# Exercise objective:
Record by record, write out the listing word for word while omitting pictures.

□ □ □ □ □

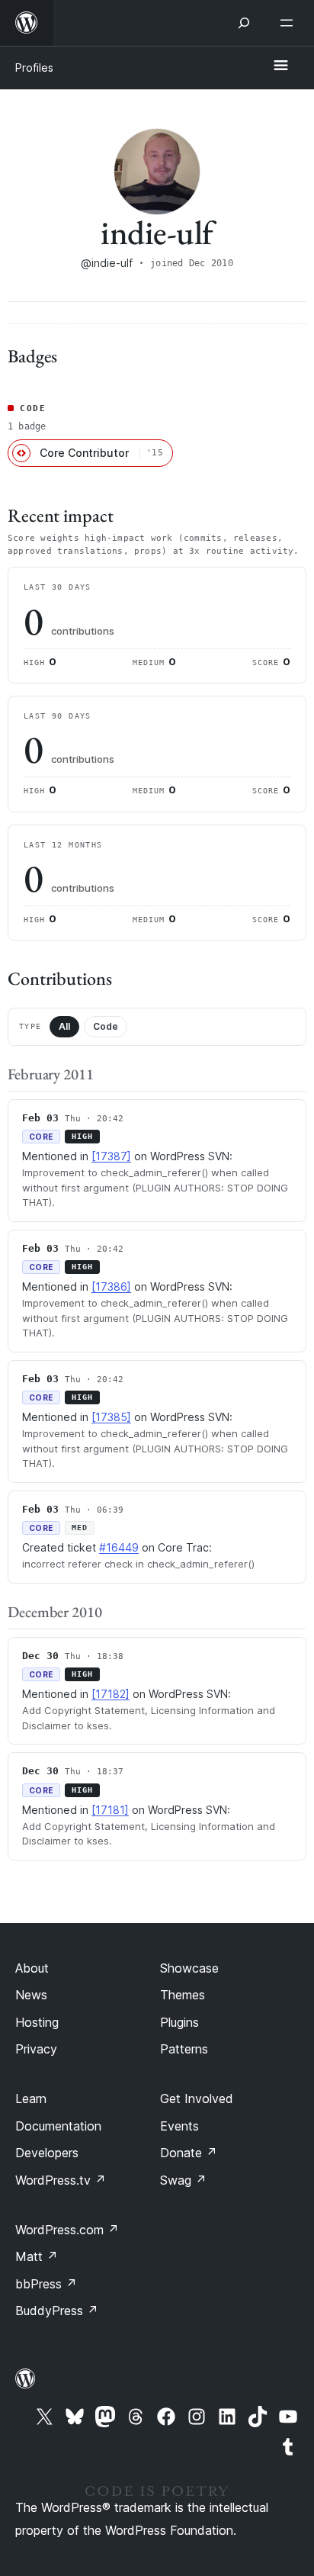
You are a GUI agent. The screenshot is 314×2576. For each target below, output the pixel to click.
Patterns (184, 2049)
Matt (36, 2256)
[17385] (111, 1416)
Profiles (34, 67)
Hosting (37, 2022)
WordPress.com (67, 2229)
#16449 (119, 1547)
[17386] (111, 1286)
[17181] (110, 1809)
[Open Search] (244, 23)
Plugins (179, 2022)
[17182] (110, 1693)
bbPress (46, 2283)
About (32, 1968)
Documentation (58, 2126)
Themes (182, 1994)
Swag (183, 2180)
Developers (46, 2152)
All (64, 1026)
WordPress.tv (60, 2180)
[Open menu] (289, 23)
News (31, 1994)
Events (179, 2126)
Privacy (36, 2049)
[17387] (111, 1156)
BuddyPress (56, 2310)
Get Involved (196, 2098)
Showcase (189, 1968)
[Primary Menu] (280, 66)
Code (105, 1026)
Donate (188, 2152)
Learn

□ □ □ □ □

# Output of the task:
You are a GUI agent. The screenshot is 314×2576. For each target below, output the pixel to click.
Patterns (184, 2049)
Matt (36, 2256)
[17385] (111, 1416)
Profiles (34, 67)
Hosting (37, 2022)
WordPress.com (67, 2229)
#16449 (119, 1547)
[17386] (111, 1286)
[17181] (110, 1809)
[Open Search] (244, 23)
Plugins (179, 2022)
[17182] (110, 1693)
bbPress (46, 2283)
About (32, 1968)
Documentation (58, 2126)
Themes (182, 1994)
Swag (183, 2180)
Developers (46, 2152)
All (64, 1026)
WordPress.tv (60, 2180)
[Open menu] (289, 23)
News (31, 1994)
Events (179, 2126)
Privacy (36, 2049)
[17387] (111, 1156)
BuddyPress (56, 2310)
Get Involved (196, 2098)
Showcase (189, 1968)
[Primary Menu] (280, 66)
Code (105, 1026)
Donate (188, 2152)
Learn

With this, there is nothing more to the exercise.